In attempted answer, previous CEO and creator of Cerebral Kyle Robertson responds in his Medium article as to why he started the company that “we believe in the power of comprehensive care”. However, Roberston continues

“our care managers and prescribing providers alike know that medication alone may not be enough for many of our clients… First, we seek to provide easy access to the highest quality medication management for anxiety and depression using telemedicine. If we can do this successfully at scale, we will expand to provide a broad array of options for anxiety and depression, such as cognitive behavioral therapy and mindfulness”

Such reflects Conrad’s predictions of the expansion of ADHD: Cerebral’s idea of telehealth lies more within telemedicine than online, qualified conversational care and personal patient attention. While this may provide a decent bandaid while restricted within the pandemic, Robertson’s approach to ADHD treatment strives to uphold the factors negatively affecting ADHD and non-ADHD patients alike through a strong capitalistic drive in treatment, advertisement, etc.

Beginning 2023 with a well-known Adderall shortage, many peak-pandemic repercussions of telehealth approaches to ADHD are present in everyday media. A lack of comprehension on a day-to-day level presented an extremely difficult struggle to many, ADHD or not. With telehealth startups having the ability to provide the public an easy-grabs stimulant prescription and unqualified diagnosis, they fail to
discredit stereotypes and moral panics regarding ADHD that have complicated the medicalization and accessibility of the disorder/diagnosis for decades.

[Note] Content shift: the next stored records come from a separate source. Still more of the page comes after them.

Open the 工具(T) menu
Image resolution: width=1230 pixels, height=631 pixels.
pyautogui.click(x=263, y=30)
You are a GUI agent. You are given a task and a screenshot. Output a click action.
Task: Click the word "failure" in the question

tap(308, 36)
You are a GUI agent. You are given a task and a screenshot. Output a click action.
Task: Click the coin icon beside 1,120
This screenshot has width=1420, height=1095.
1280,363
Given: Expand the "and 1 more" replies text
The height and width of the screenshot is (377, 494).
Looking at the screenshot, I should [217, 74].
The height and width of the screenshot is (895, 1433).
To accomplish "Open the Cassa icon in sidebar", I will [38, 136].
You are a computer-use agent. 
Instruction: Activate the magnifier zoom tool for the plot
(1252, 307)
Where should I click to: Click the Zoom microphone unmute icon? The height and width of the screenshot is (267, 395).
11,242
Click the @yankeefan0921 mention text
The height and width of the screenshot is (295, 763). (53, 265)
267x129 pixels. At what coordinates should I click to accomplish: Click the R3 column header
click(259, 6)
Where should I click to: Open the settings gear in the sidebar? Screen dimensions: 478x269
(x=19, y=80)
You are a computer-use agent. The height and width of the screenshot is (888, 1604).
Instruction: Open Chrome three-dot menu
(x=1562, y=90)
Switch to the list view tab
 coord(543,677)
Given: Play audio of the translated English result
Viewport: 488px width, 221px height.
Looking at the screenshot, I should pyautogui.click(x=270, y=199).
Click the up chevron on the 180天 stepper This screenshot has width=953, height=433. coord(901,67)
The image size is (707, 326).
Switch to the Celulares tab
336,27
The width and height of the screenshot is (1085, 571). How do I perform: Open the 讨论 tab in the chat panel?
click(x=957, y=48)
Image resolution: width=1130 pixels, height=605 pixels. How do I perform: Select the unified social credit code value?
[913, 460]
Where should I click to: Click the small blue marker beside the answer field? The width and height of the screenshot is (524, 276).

Telehealth’s practices throughout COVID-19 create further difficulty in analyzing statistics regarding ADHD and its corresponding practices, allowing for biased or extreme-scaled public discourses of the disorder. Using the information available about the overlap of ADHD and telehealth, observations of diagnostic criteria should be closely read into to understand the effects America’s society will witness in the upcoming months or years.